**Data for this exercise**

━━━

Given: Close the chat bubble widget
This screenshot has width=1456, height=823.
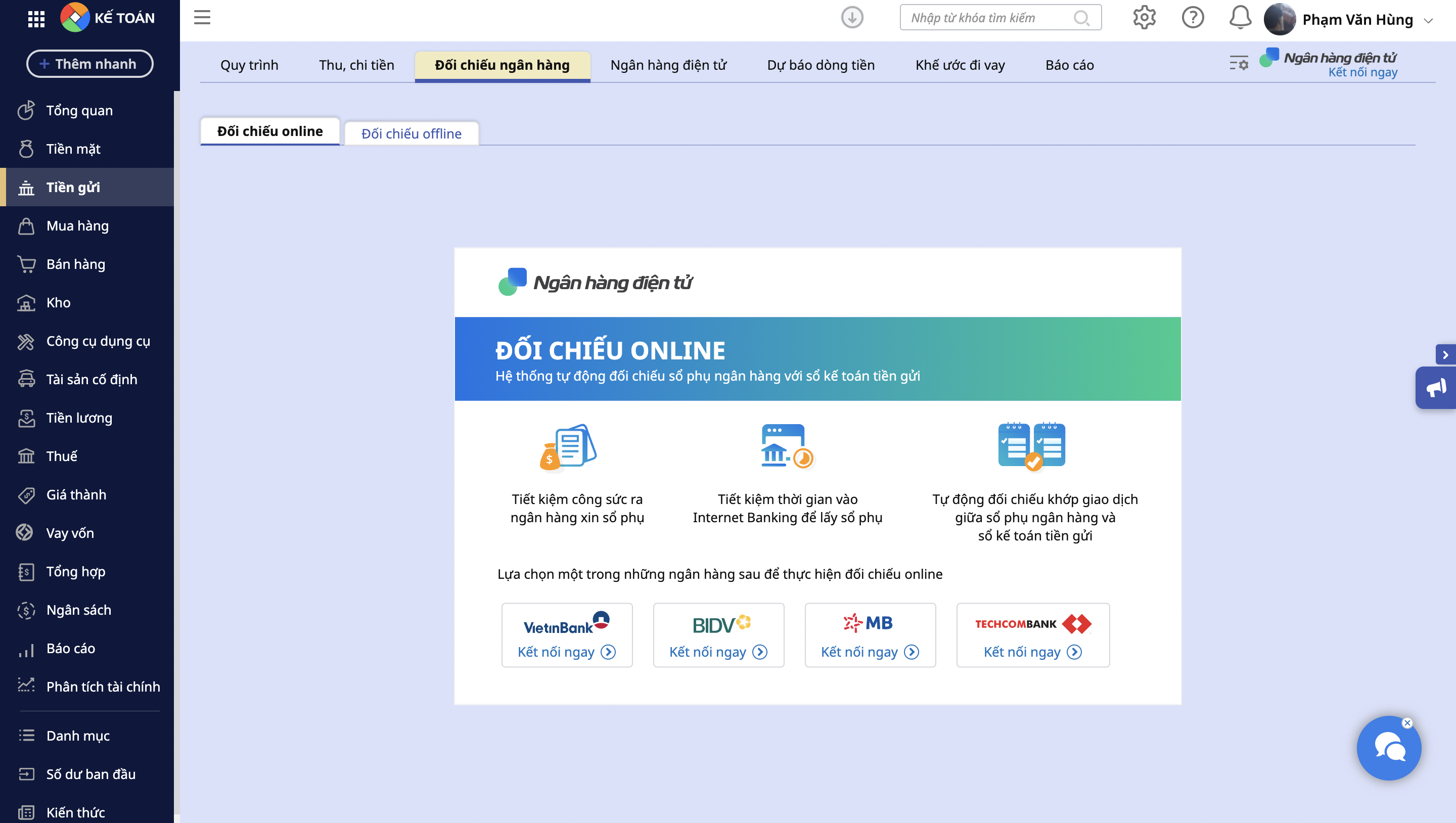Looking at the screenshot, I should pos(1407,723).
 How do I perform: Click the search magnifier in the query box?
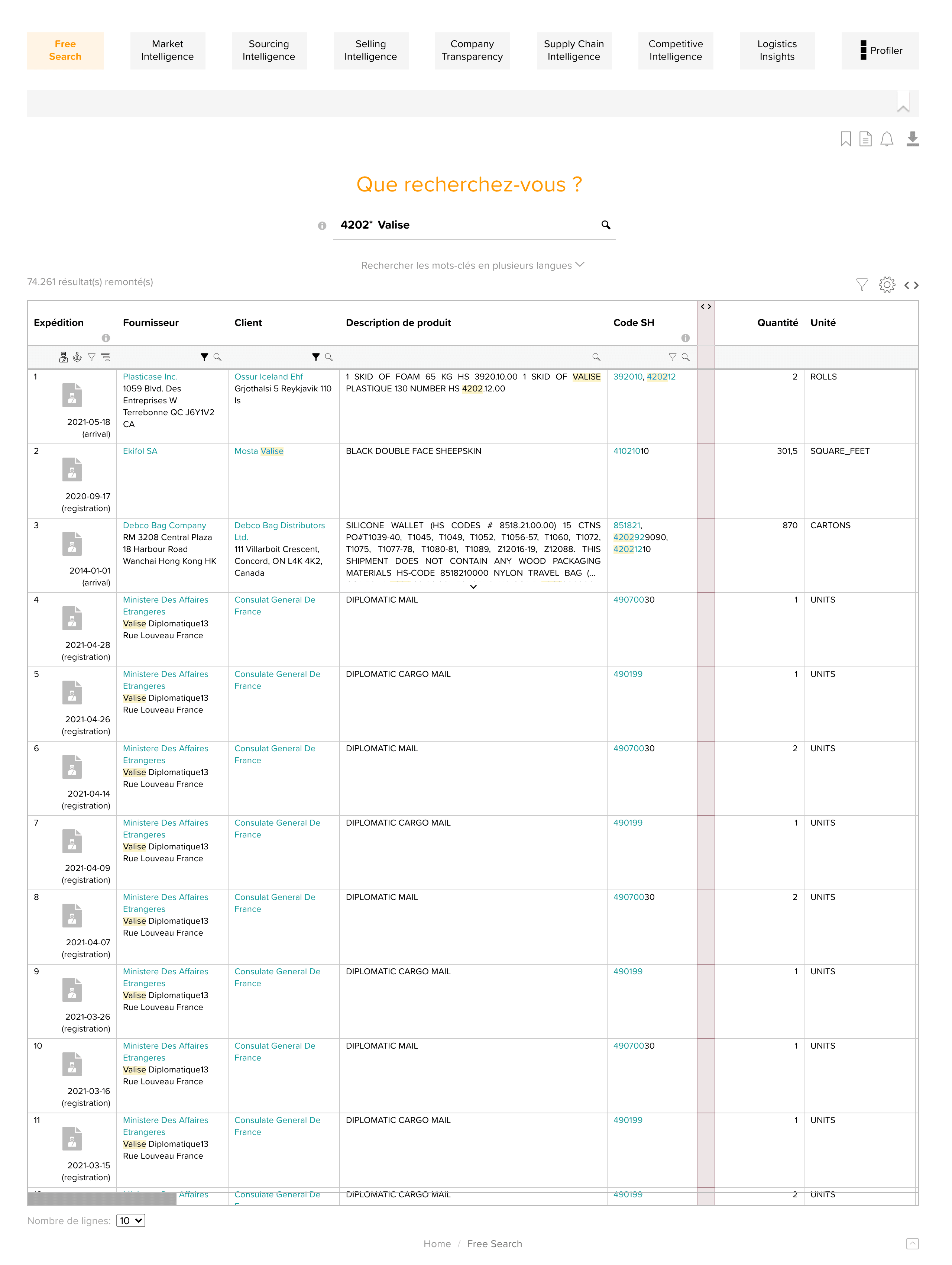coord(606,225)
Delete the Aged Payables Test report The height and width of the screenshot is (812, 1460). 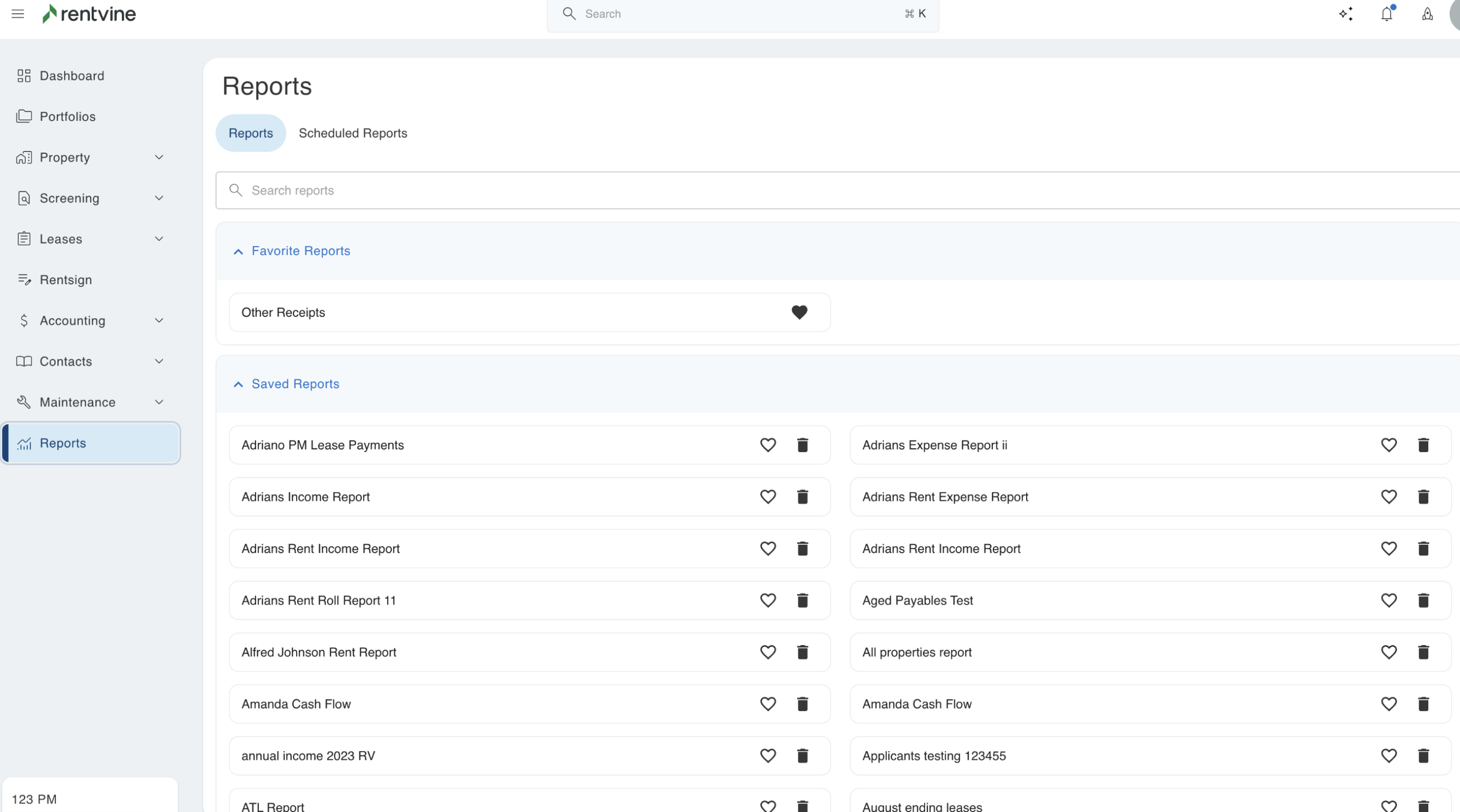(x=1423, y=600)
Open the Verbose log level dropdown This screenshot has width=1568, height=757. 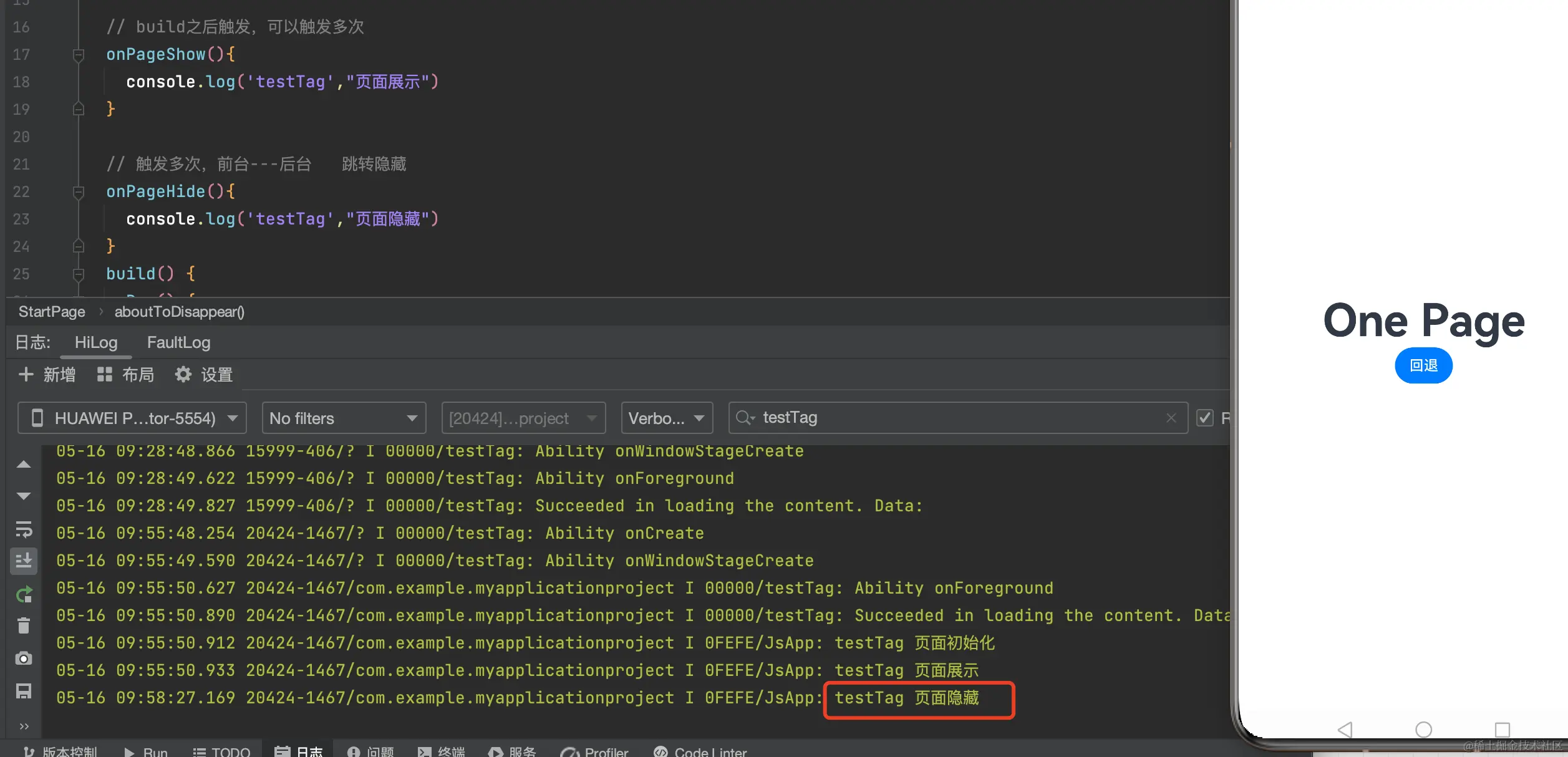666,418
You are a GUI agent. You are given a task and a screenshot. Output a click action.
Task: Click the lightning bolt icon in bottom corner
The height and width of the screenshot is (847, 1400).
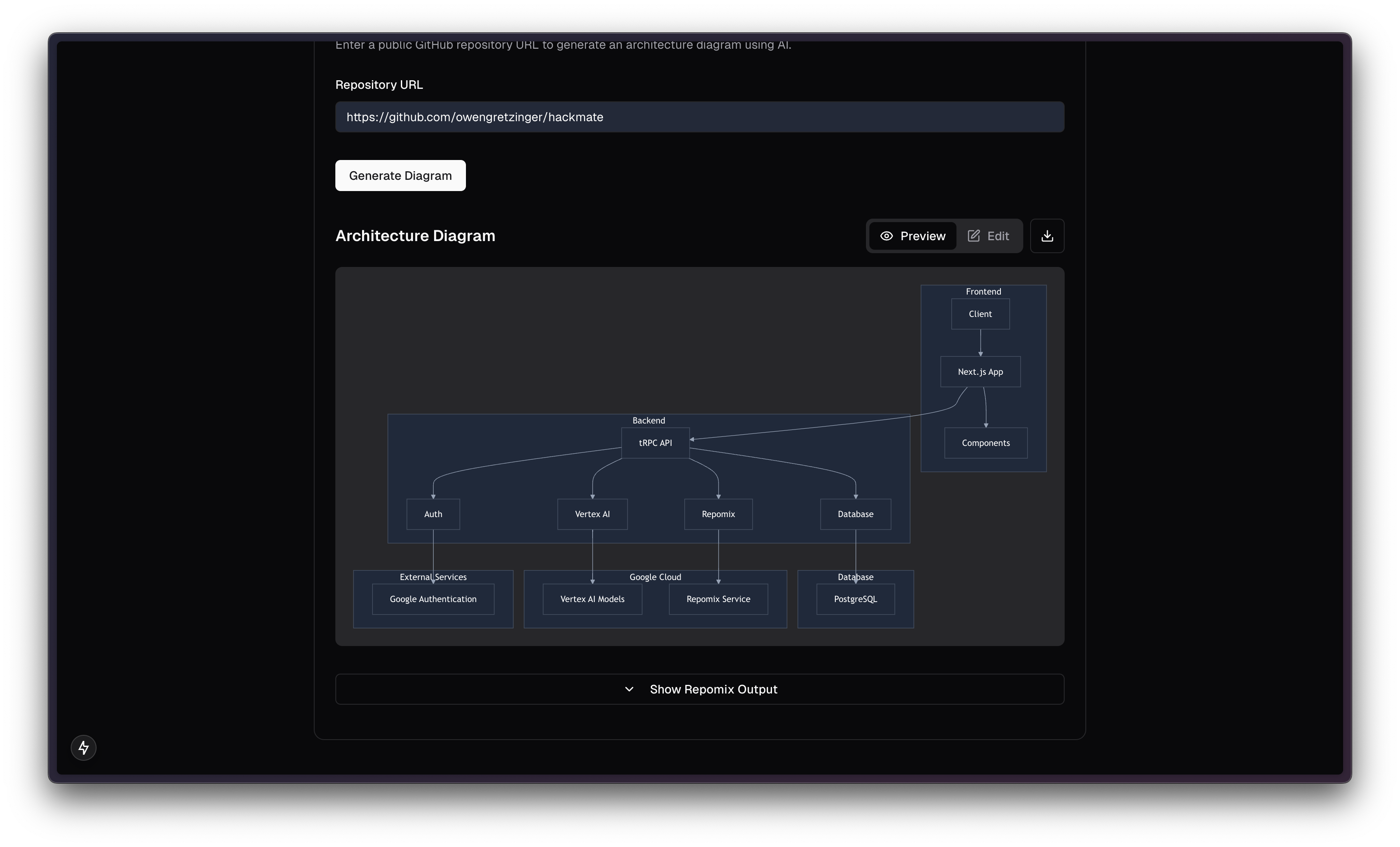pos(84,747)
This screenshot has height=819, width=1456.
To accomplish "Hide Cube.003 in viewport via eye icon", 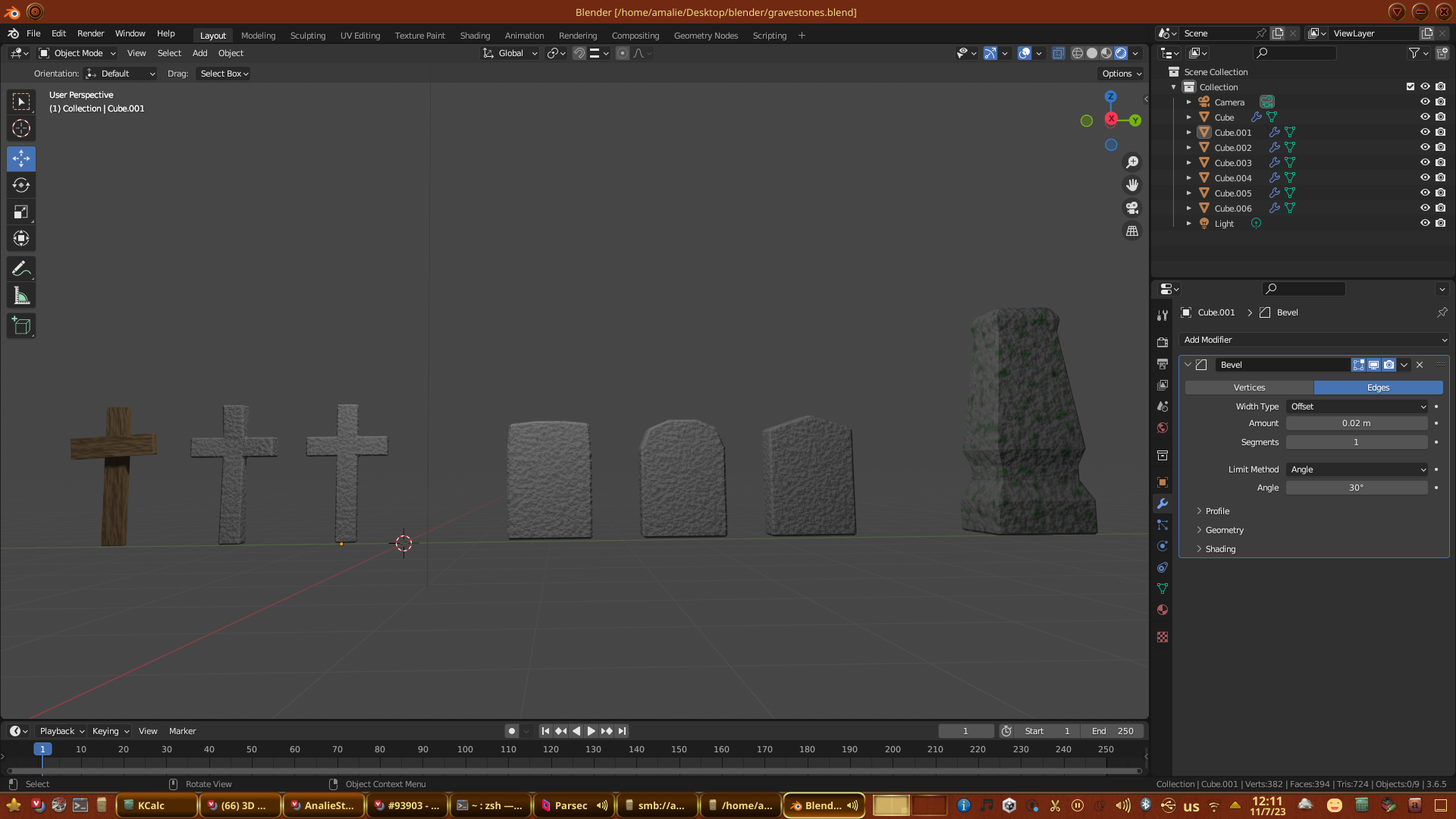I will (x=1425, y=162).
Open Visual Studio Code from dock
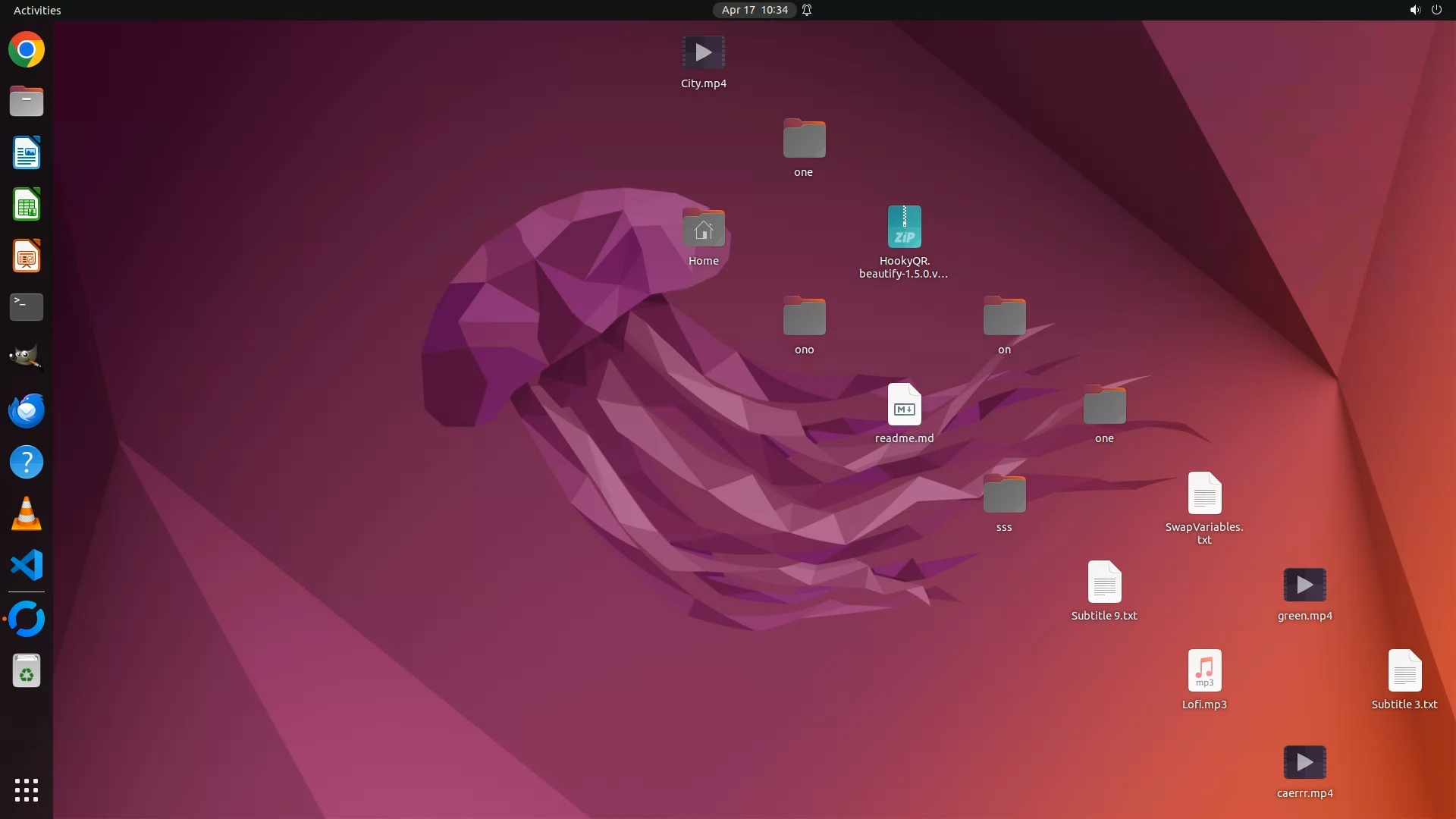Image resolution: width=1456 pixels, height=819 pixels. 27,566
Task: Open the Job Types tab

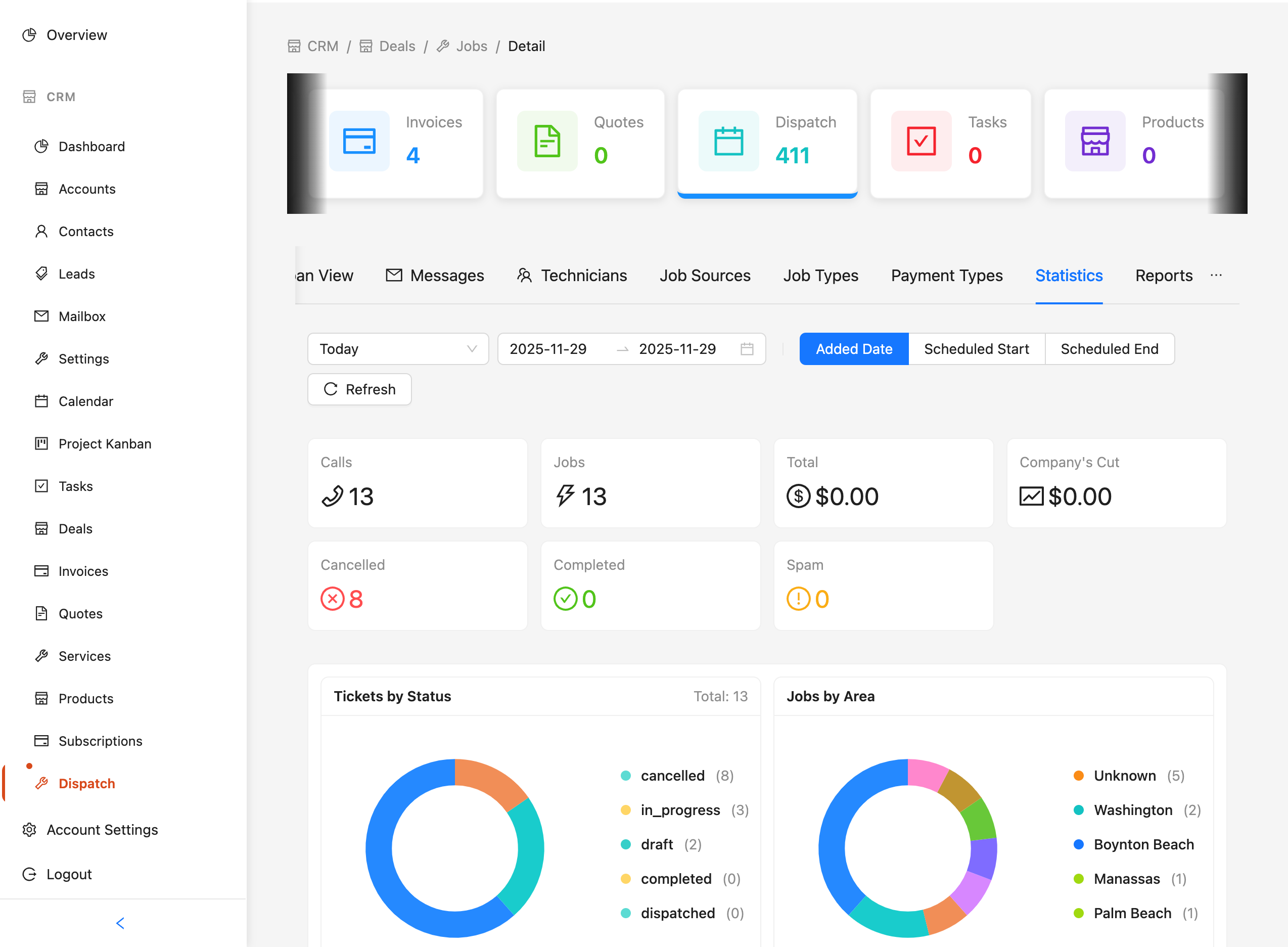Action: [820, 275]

━━━

**The task**
Without the pictures, retype exactly the lines from the one that holds "Open Visual Studio Code from dock" to the last line of the data above, both of them included.

**Reply**
Open Visual Studio Code from dock
Image resolution: width=1456 pixels, height=819 pixels. 27,566
Task: Open the Job Types tab

Action: [820, 275]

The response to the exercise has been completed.